By February 19, 2018Wellbeing
How-You-Greet-Your-Dog-After-A-Separation-Is-Important-For-Their-Wellbeing

There are dogs that undergo severe separation anxiety the minute their owner leaves them alone in the house. Others are a lot more well-adjusted and seem to take the separation well in their stride. But meeting their owner after a period of being apart – both long and short – is still an emotionally-charged matter, and with an awareness of this, you can modify your greeting ritual in a way that leaves your dogs feeling significantly more loved and secure.

The secret of this ritual is: touch. Canines derive a great sense of wellbeing and their body chemistry changes dramatically when they are greeted with a loving touch.

A study into dog-human relationships conducted by the Swedish University Of Agricultural Sciences in Uppasala, measured the level of happiness in a group of canines via blood test, after their owners greeted them in three different ways when they returned to their pets.

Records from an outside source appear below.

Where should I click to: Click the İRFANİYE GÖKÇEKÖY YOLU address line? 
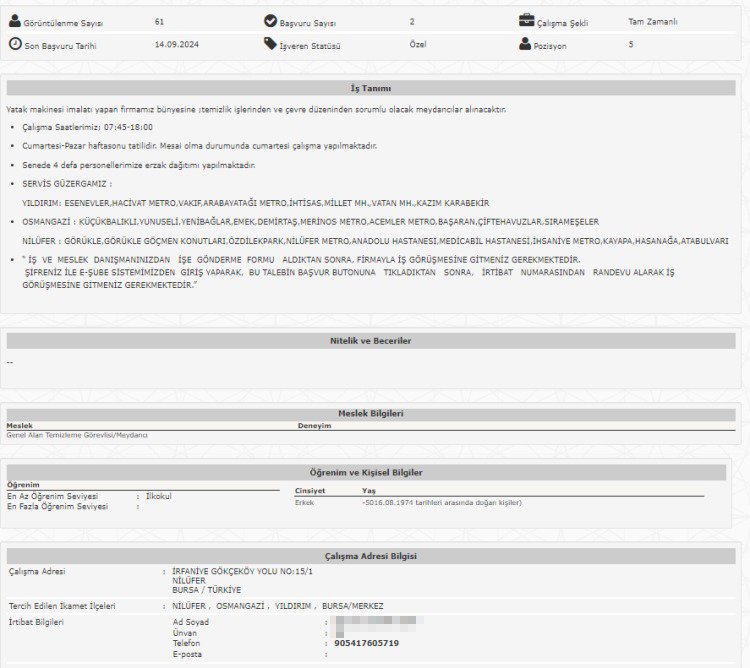click(228, 572)
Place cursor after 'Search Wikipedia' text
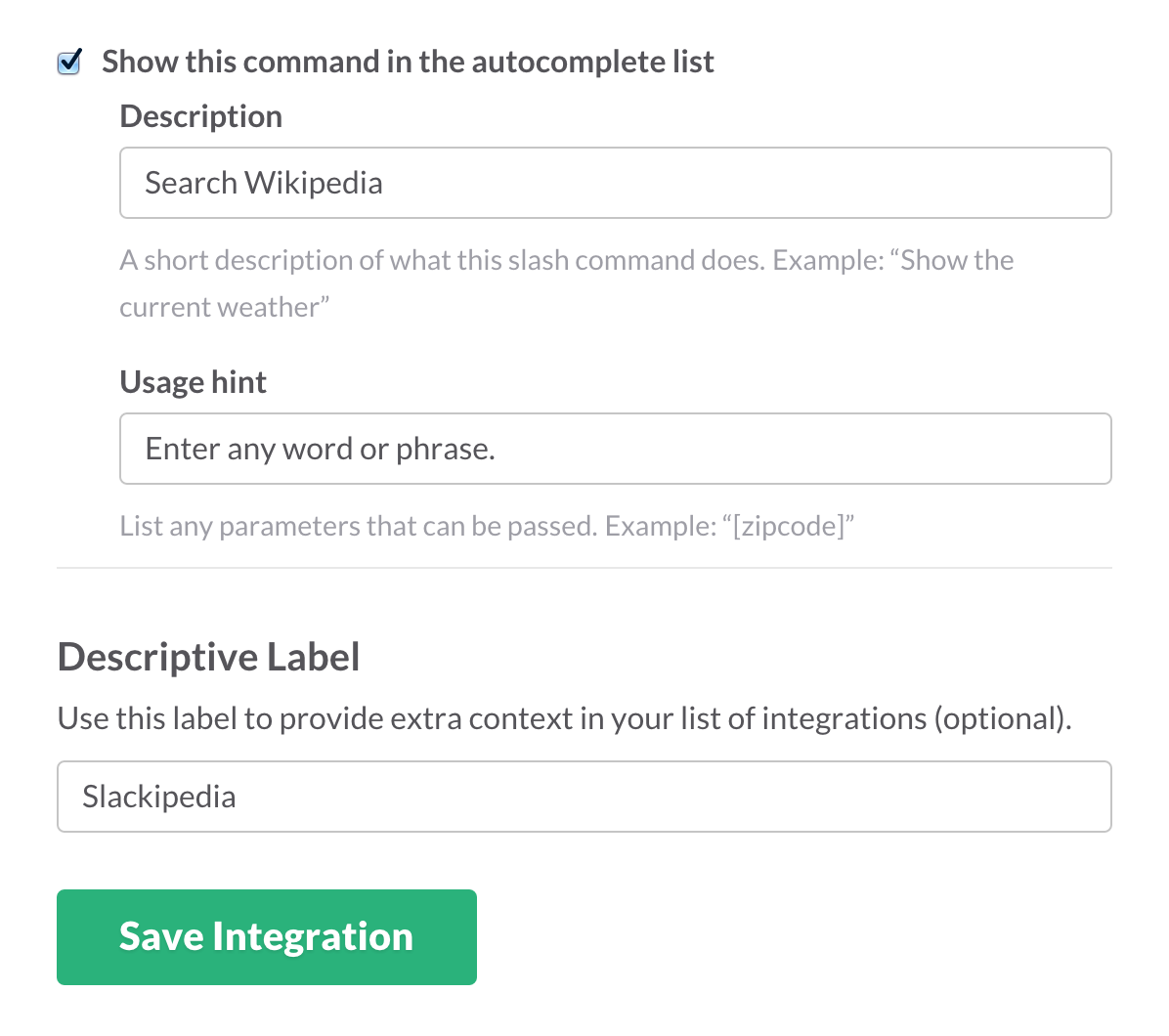1169x1036 pixels. (384, 183)
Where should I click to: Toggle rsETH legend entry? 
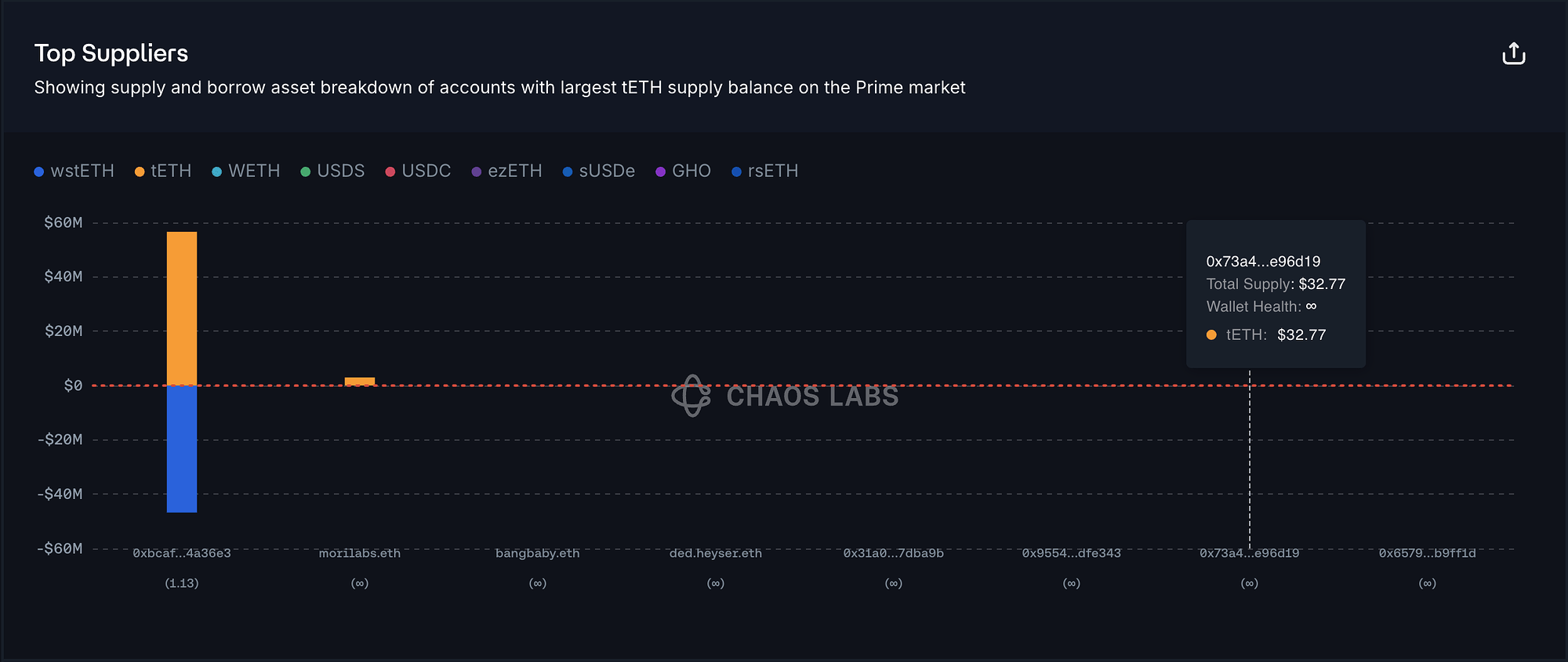click(765, 171)
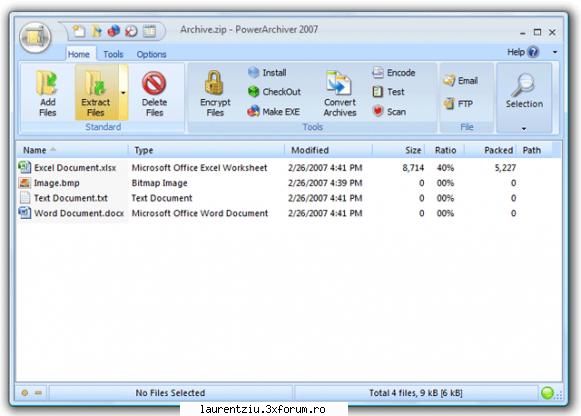Select the Make EXE option

tap(273, 111)
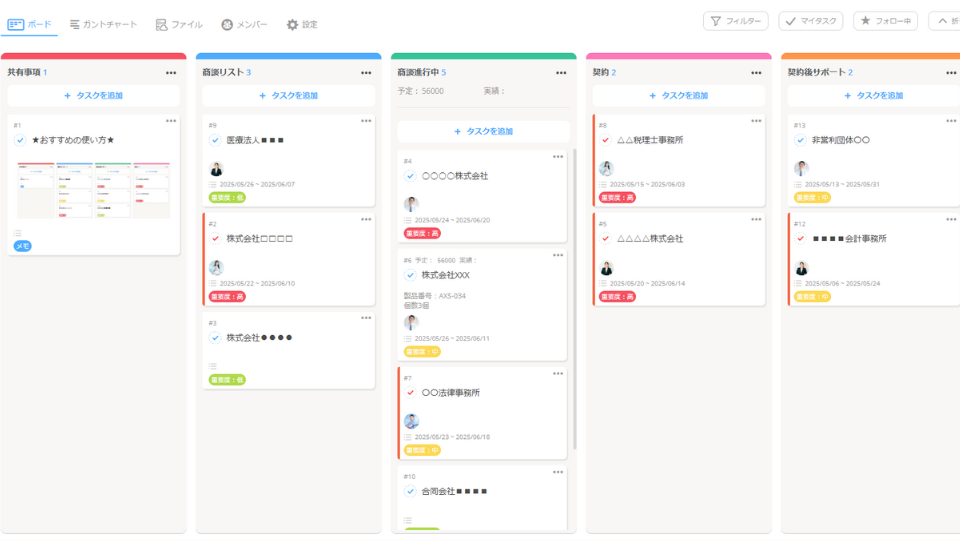This screenshot has height=540, width=960.
Task: Toggle completion check for 非営利団体〇〇 task
Action: coord(800,140)
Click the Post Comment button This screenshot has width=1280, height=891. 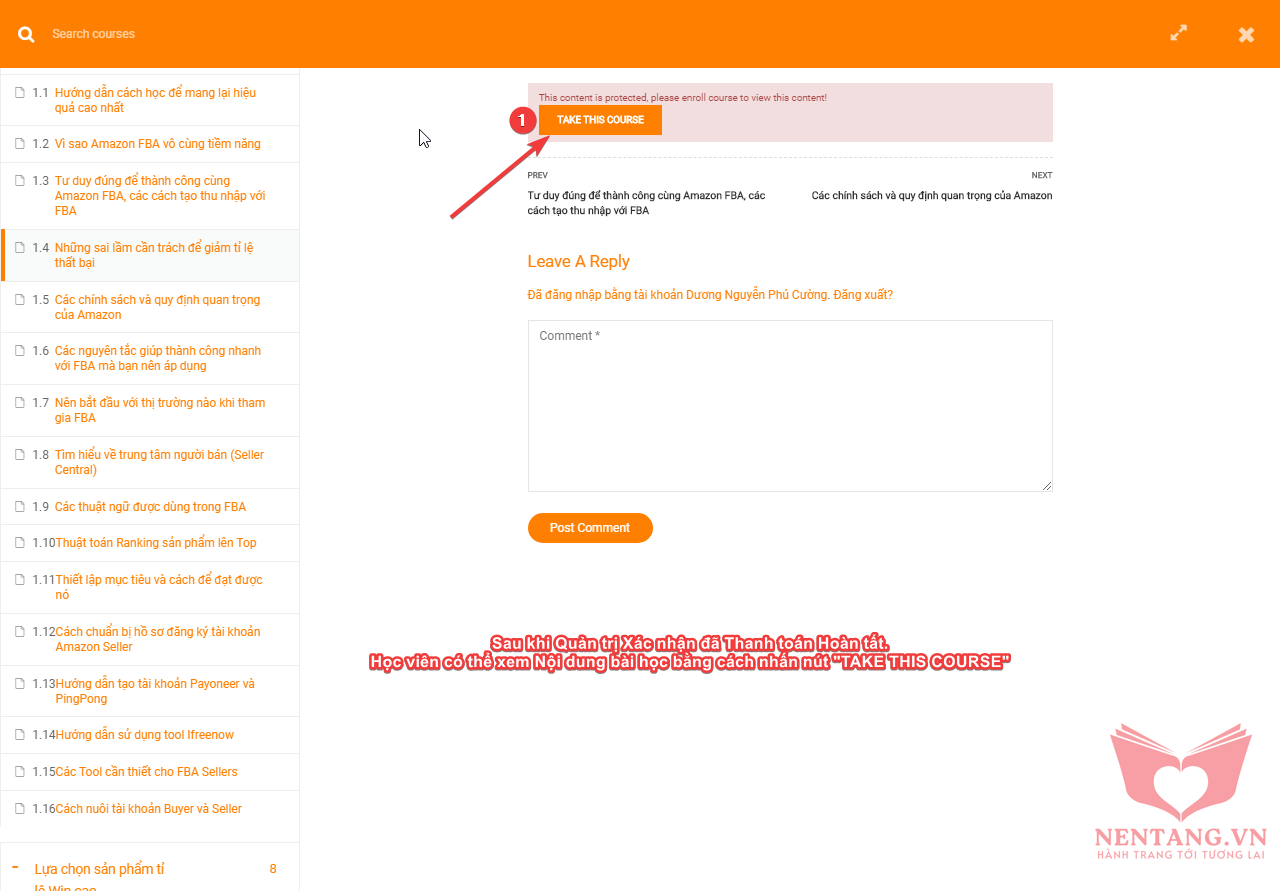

The first group entered the space and completely ignored the excited, tail-wagging animals. The bloodwork results showed these animals recorded a spike in their oxytocin levels (the `happy’ hormone) that immediately came down and was overshadowed by the production of cortisol (the `stress’ hormone) on account of the owner’s callous and uncaring behavior.

The second group entered the room and spoke to the dogs, but did not physically interact with them in any way. This time, the canine bloodwork noted the early production of oxytocin that depleted quickly because the words were not followed up with physical contact.

The third group spoke cheerfully with the dogs and greeted them with loving hugs and stroking that shot their oxytocin levels up the skies. And kept it there for a considerable period of time. In other words, the dogs maintained their happy frame of mind much longer after the event because the verbal greeting from their human was accompanied with physical touch.

The study does more than record canine body chemistry when touch is included in the moment of greeting. It proves the value of raising a happy dog with plenty of physical proximity, because like humans they absorb millions of positive, subliminal signals when their owner assures them that they are loved in this way.

Regular massages is another way to introduce more touching in your relationship with your pet. Massages help their bodies stay supple and keep blood circulation in good flow. But it also promotes a strong bond between owner and dog and improves the animal’s emotional baseline that has a positive impact on the dog’s general health as well.